Sequencing Swabs

Jeff Kaufman

Update 2024-02-26: due to a serious typo all the results in this post were off by a factor of 100. Sequencing from individuals still looks promising, but by less than it did before. I've updated the numbers in the post, and added notes above the charts to explain how they're wrong. Thanks to Simon Grimm for catching my mistake.

While this is about an area I work in, I'm speaking for myself and not my organization.

At the Nucleic Acid Observatory we've been mostly looking at metagenomic sequencing of wastewater as a way to identify a potential future 'stealth' pandemic, but this isn't because wastewater is the ideal sample type: sewage is actually really—the joke writes itself. Among other things it's inconsistent, microbially diverse, and the nucleic acids are have degraded a lot. Instead the key advantage of wastewater is how practical it is to get wide coverage. Swabbing the noses and/or throats of everyone in Greater Boston a few times a week would be nuts, but sampling the wastewater gets you 3M people in a single sample. [1]

Imagine, though, that people were enthusiastic about taking samples and giving them to you to sequence. How much better would that be? What does "better" even mean? In Grimm et al. (2023) we operationalized "better" as RA_i(1%): what fraction of shotgun metagenomic sequencing reads might come from the pathogen of interest when 1% of people have been infected in the last week. For example, in our re-analysis of Rothman et al. (2021) we found a RA_i(1%) of ~1e-7 for SARS-CoV-2, which means we'd estimate that in a week where 1% of people contracted Covid-19, one in 10M sequencing reads would come from the virus. Let's say you were able to get throat swabs instead; what might RA_i(1%) look like?

The ideal way to determine this would be to swab a lot of people, run untargeted sequencing, analyze the data, and link it to trustworthy data on how many people were sick. But while public health researchers do broad surveillance, collecting and testing swabs for specific things, as far as I can tell no one has combined this with metagenomic sequencing. [2] Instead, we can get a rough estimate from looking at studies that just sequenced sick people.

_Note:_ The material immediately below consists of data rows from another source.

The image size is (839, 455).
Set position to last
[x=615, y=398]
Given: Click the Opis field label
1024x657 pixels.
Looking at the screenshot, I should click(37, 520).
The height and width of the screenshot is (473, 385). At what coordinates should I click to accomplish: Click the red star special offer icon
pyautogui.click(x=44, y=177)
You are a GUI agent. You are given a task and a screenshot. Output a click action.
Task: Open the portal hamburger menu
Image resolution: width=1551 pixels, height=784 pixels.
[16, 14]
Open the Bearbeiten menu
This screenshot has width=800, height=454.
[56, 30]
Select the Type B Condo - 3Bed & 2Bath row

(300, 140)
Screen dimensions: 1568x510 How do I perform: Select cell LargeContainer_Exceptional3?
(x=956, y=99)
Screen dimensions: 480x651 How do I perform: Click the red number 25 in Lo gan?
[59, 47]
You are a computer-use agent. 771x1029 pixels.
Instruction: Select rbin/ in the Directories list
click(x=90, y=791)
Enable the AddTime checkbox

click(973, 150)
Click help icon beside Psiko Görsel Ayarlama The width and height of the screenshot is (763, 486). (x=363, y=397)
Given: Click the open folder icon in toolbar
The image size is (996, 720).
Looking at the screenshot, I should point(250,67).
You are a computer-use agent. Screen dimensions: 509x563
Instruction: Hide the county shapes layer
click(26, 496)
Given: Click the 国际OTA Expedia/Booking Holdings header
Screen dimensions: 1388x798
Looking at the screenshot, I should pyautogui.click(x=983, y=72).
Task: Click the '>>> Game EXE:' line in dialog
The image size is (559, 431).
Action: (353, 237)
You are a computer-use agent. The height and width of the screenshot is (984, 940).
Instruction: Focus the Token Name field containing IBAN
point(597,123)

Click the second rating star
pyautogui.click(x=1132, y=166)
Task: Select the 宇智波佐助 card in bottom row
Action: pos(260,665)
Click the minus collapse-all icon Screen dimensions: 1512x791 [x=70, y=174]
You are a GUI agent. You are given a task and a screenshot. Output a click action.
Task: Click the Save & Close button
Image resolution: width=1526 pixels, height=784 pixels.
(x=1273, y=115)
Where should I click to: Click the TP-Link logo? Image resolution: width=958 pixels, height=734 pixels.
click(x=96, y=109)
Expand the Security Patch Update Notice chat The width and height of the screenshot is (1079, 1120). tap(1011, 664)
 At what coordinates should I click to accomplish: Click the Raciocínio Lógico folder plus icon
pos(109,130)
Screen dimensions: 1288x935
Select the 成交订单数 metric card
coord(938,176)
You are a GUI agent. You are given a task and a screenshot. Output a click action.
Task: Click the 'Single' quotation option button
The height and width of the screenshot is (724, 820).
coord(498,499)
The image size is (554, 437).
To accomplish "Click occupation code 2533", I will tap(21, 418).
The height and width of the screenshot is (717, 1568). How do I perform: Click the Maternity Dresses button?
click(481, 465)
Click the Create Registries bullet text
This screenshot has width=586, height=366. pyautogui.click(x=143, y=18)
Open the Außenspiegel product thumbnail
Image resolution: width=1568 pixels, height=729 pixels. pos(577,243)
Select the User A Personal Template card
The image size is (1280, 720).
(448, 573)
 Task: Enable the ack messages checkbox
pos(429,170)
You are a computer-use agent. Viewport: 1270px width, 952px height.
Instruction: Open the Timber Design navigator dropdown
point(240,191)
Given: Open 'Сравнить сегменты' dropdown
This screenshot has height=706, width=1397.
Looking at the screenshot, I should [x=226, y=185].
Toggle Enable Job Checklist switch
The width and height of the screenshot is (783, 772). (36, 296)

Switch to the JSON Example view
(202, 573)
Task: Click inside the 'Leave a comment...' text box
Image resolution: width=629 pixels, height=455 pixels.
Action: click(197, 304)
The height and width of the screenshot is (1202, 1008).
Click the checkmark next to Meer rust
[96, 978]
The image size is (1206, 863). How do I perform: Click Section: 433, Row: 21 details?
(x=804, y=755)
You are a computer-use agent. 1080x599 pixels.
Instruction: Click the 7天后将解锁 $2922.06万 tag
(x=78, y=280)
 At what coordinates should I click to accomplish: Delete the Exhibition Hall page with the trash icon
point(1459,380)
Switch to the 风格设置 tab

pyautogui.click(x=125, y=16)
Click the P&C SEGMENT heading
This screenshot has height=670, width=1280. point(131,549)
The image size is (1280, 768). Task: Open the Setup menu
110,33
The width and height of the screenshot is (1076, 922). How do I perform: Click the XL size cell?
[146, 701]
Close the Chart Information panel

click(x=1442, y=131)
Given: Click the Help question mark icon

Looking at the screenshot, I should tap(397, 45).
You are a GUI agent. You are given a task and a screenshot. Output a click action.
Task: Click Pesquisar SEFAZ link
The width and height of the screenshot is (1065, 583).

In Lu et al. (2021) they ran shotgun metagenomic RNA sequencing on throat swabs from sixteen Covid patients in Wuhan. Patients with higher viral load, and so lower Ct values on their qPCR tests (roughly the number of times you need to double the amount of SARS-CoV-2 in the sample until it's detectable), consistently had higher relative abundance:

Larger version of Fig 2.a.1, reconstructed from Supplementary Table S1)

Imagine we got swabs from a lot of people, of which 1% were sick. What sort of relative abundances might we get? If we collect only a few swabs it depends a lot on whether we get anyone who's sick, and if we do get a sick person then it matters a lot how high their viral load is. On the other hand, if we collect a very large number of swabs then we'll just get the average across the population. Assuming for the moment that we can model "sick" as "similar to one of those sixteen hospitalized patients", here's a bit of simulating (code):

[EDIT: the y-axis on this chart is 100x too high. For example, the black line should be just below 1e-3]

This is 10k simulations, ordered by the relative abundance each gave. For example, if 1% of people are sick and you only swab 50 people then in half the simulations no one in the sample is sick and the relative abundance is 0, which is why the blue n=50 line only shows up for percentiles 50% and above. On the other hand, if we collect a huge number of swabs we end up with pretty consistently 0.08% of sequencing reads coming from SARS-CoV-2. With 200 swabs the median RA_i(1%) value is 0.01%.

One major issue with this approach is that the data was collected from hospitalized patients only. Having a high viral load seems like the sort of thing that should make you more likely to be hospitalized, so that should bias Ct values down. On the other hand, people tend to have lower viral loads later in their infections, and hospitalization takes a while, which would bias Ct values up. Here's a chart illustrating this from Knudtzen et al. (2021):

Note that Cq and Ct are different abbreviations for same thing.

Is there a paper that tells us what sort of Ct values we should expect if we sample a broad swath of infected people?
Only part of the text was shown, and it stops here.